OGH 12Os41/04

OGH12Os41/0427.5.2004

Der Oberste Gerichtshof hat am 27. Mai 2004 durch den Senatspräsidenten des Obersten Gerichtshofes Dr. Schindler als Vorsitzenden sowie durch die Hofräte des Obersten Gerichtshofes Dr. Holzweber, Dr. Philipp, Dr. Schwab und Dr. Lässig als weitere Richter, in Gegenwart des Richteramtsanwärters Mag. Pröstler-Zehetmaier als Schriftführer, in der Strafsache gegen Romulus A***** und Ioan S***** wegen des Verbrechens des teils vollendeten, teils versuchten gewerbsmäßig schweren Diebstahls als Mitglied einer kriminellen Vereinigung nach §§ 127, 128 Abs 1 Z 4, 130 zweiter und dritter Fall und 15 StGB über die Nichtigkeitsbeschwerde und die Berufung des Angeklagten S***** gegen das Urteil des Landesgerichtes für Strafsachen Wien als Jugendschöffengericht vom 2. Februar 2004, GZ 143 Hv 9/04y-39, nach Anhörung der Generalprokuratur in nichtöffentlicher Sitzung zu Recht erkannt:

 

Spruch:

Der Nichtigkeitsbeschwerde wird teilweise Folge gegeben und das angefochtene Urteil, das im Übrigen unberührt bleibt, in den Schuldsprüchen der Angeklagten Ioan S***** und Romulus A***** (in Ansehung des Letztgenannten gemäß § 290 Abs 1 StPO) zu Punkt II/A und demgemäß in den Strafaussprüchen aufgehoben und die Sache zu neuer Verhandlung und Entscheidung im Umfang der Aufhebung an das Erstgericht zurückverwiesen.

Im Übrigen wird die Nichtigkeitsbeschwerde zurückgewiesen. Mit seiner gegen den Strafausspruch gerichteten Berufung wird der Angeklagte S***** auf diese Entscheidung verwiesen. Dem Angeklagten S***** fallen auch die auf den erfolglosen Teil seiner Nichtigkeitsbeschwerde entfallenden Kosten des Rechtsmittelverfahrens zur Last.

_VORHANDENE DATEN_
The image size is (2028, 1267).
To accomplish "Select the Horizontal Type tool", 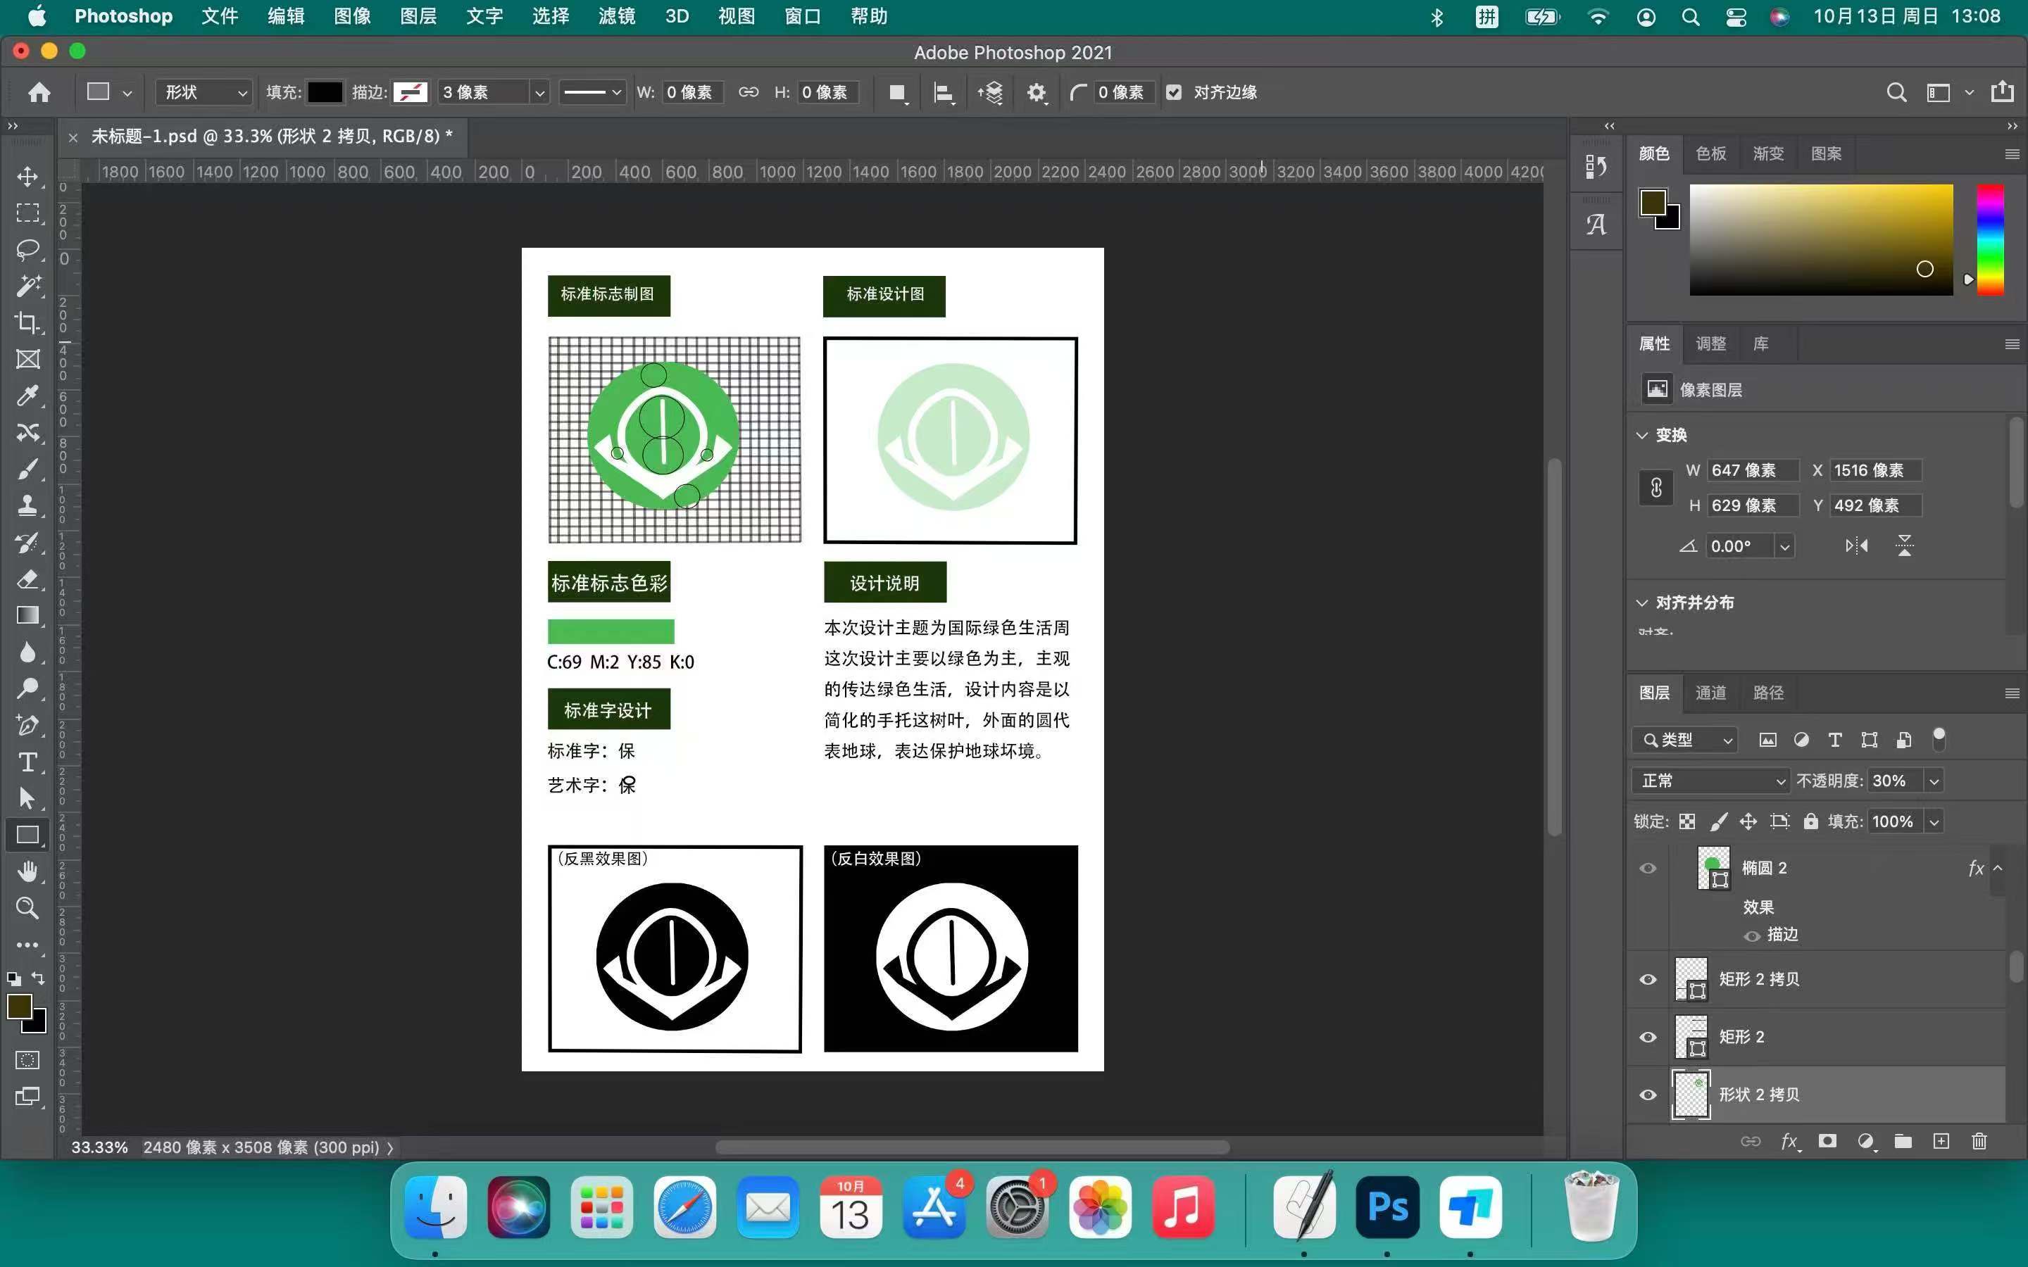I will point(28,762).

_AUFGABENLISTE_
A. Stimmen diese Aussagen mit der Entscheidung des Obersten Gerichtshofes überein? Antworten Sie jeweils mit Ja oder Nein und zitieren Sie die Worte, die den Ausschlag geben. (i) Der Oberste Gerichtshof hat in öffentlicher Sitzung entschieden. (ii) Das angefochtene Urteil des Landesgerichtes für Strafsachen Wien ist vom 2. Februar 2004. (iii) Die Nichtigkeitsbeschwerde wurde vollständig zurückgewiesen.
B. Wer hatte laut der Entscheidung des Obersten Gerichtshofes den Vorsitz?
C. Greifen Sie die Entscheidung des Obersten Gerichtshofes nach ihrem letzten Satz auf und schreiben Sie sie weiter.

_ANTWORTEN_
A.
(i) Nein: „in nichtöffentlicher Sitzung zu Recht erkannt“
(ii) Ja: „gegen das Urteil des Landesgerichtes für Strafsachen Wien als Jugendschöffengericht vom 2. Februar 2004“
(iii) Nein: „Der Nichtigkeitsbeschwerde wird teilweise Folge gegeben“

B. Der Senatspräsident des Obersten Gerichtshofes Dr. Schindler hatte den Vorsitz.

C.
Text

Gründe:

Mit dem angefochtenen Urteil wurden die Angeklagten Romulus A***** und Ioan S***** des Verbrechens des teils vollendeten, teils versuchten (richtig - vgl Kirchbacher/Presslauer in WK2 § 148 Rz 10) gewerbsmäßig schweren Diebstahls als Mitglied einer kriminellen Vereinigung nach §§ 127, 128 Abs 1 Z 4, 130 (richtig:) zweiter und dritter Fall und 15 StGB schuldig erkannt.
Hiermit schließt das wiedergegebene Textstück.